The bill would compel the director of the New Jersey Division of Taxation to spend money on animal care without ever calling that animal a “person,” a “child” or even a “dependent.” It invents a category, “household pet,” and helps pay the bills for that animal’s upkeep.
The proposal will probably die in committee. It is noteworthy, though, because that invented “pet” category provides a funhouse mirror image of a fight raging in Washington, D.C., over what the word “person” means. Put the New Jersey bill and the Washington debate together, and something uncomfortable comes into view: Personhood — with all its fundamental rights and protections — gets determined based on politics rather than on science, sentience or any honest account of beings that can think or feel.

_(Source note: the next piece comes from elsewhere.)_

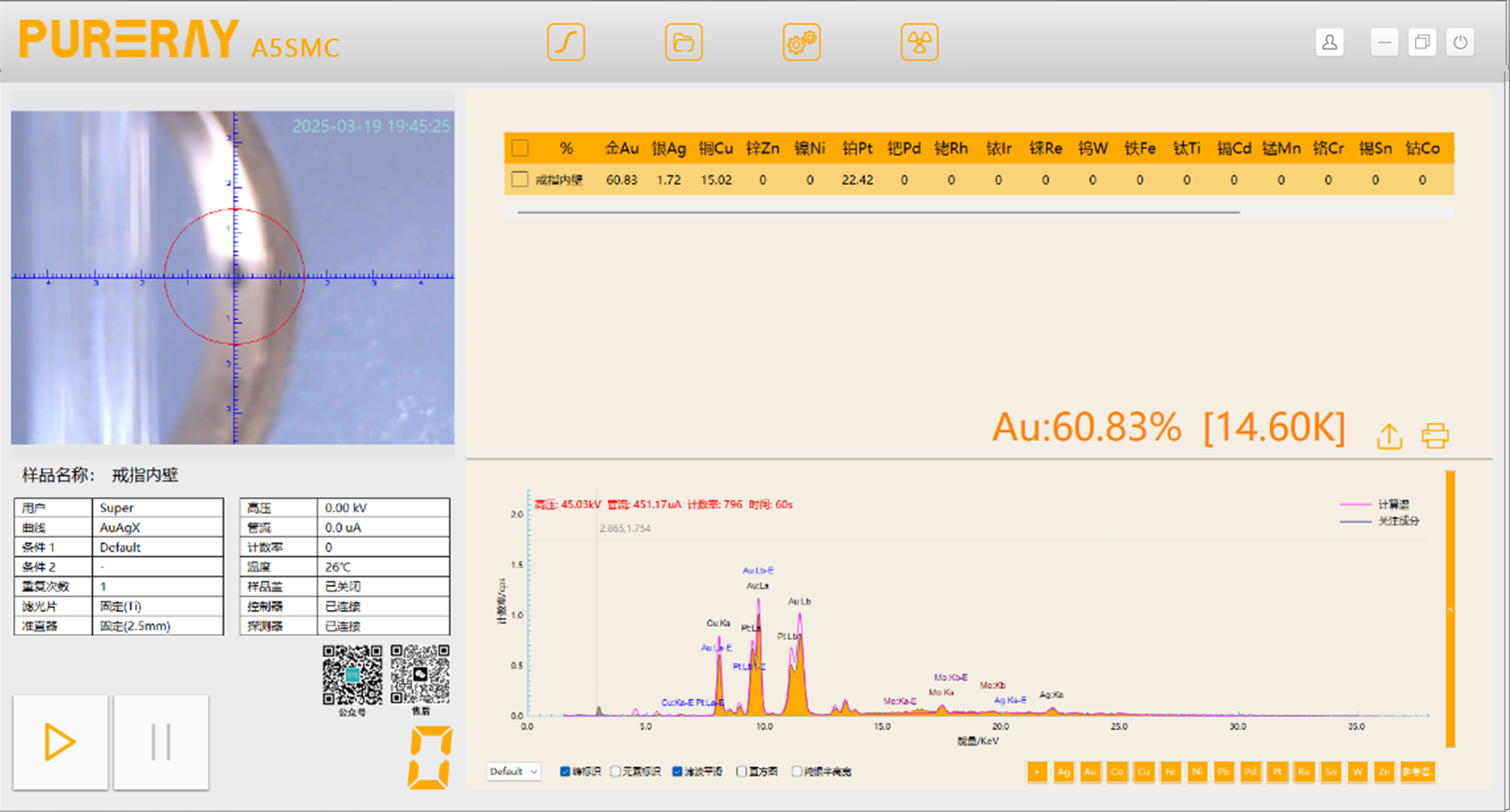Expand the Default dropdown below spectrum
This screenshot has width=1510, height=812.
tap(513, 771)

In the spring, the U.S. Department of Health and Human Services began describing frozen embryos as “children who already exist and are in need of a family.” No federal tax credit came with that label, although critics are wondering whether one might follow. There is no tax help for the families paying for IVF. What we have is one noun dropped into a relatively obscure administrative policy guidance: “children,” the most powerful word in law, assigned to cells in a freezer.
Happy the elephant
Now, consider Happy, a 55-year-old elephant at the Bronx Zoo. She was the first of her kind to recognize herself in a mirror. Lawyers in 2018 asked New York’s highest court for one ruling on her behalf: to treat her as a “person” who, having committed no crime or other offense against the state, had a right not to be imprisoned. In 2022, the court said no. Happy, in failing health and long without elephant companions, was euthanized in captivity last May.

Put the three examples side by side.
A frozen embryo, with no brain and no capacity to feel, is deemed a person.

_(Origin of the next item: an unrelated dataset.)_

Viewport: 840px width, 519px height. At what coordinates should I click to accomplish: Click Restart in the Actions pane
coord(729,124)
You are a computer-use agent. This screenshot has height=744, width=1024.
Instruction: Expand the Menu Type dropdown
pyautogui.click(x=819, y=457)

An elephant — a social being capable of sophisticated communication and interaction, and who knows her own reflection — is not a person.
And the dog on your couch gets a tax break on the quiet condition that nobody call her a person at all.
The law is not confused. These choices are deliberate. Whether they make sense is another matter entirely. “Person” travels toward the causes politicians favor and away from the ones they don’t.
You should care about this, even if you have no pets and have never seen an embryo.
A $900 credit is a small matter; personhood is not. It runs through inheritance, wrongful-death suits, criminal law and the tax code. Change the meaning in one place and it moves everywhere. When the Alabama Supreme Court called frozen embryos “extrauterine children”in 2024, fertility clinics stopped work within days, and the state legislature raced to reverse the ruling within weeks.
The word spreads
The pet credit is no model of good policy. We are skeptical of it. A subsidy for pet food flows mostly to households that can afford pets, while the federal child tax credit shortchanges the poorest children because their parents earn too little to qualify. Domestic animals living in homes where people are taking credits on their tax returns are in far less peril than animals in labs or factory farms.
What a government funds through the tax code is always a judgment about where care is most needed and most wanting. We would not put domestic cats and dogs at the front of that line.
New Jersey is at least fighting fairly. Its bill makes a plain offer and lets lawmakers weigh it: Here is the money and here is who receives it. Decide whether it is worth the cost.
The federal personhood strategy skips that debate. It declares who is a “child” and lets the consequences spread through every law the word touches. Courts and lawmakers should not play that game. Recognize the care that people give, and pay for it honestly if you choose. But stop using personhood to fuel an ideological crusade that defies science and common sense.
You do not have to call a cat a person to help someone feed it. New Jersey just proved as much. The real danger runs the other way: calling something a person to win an argument, and then living with the consequences.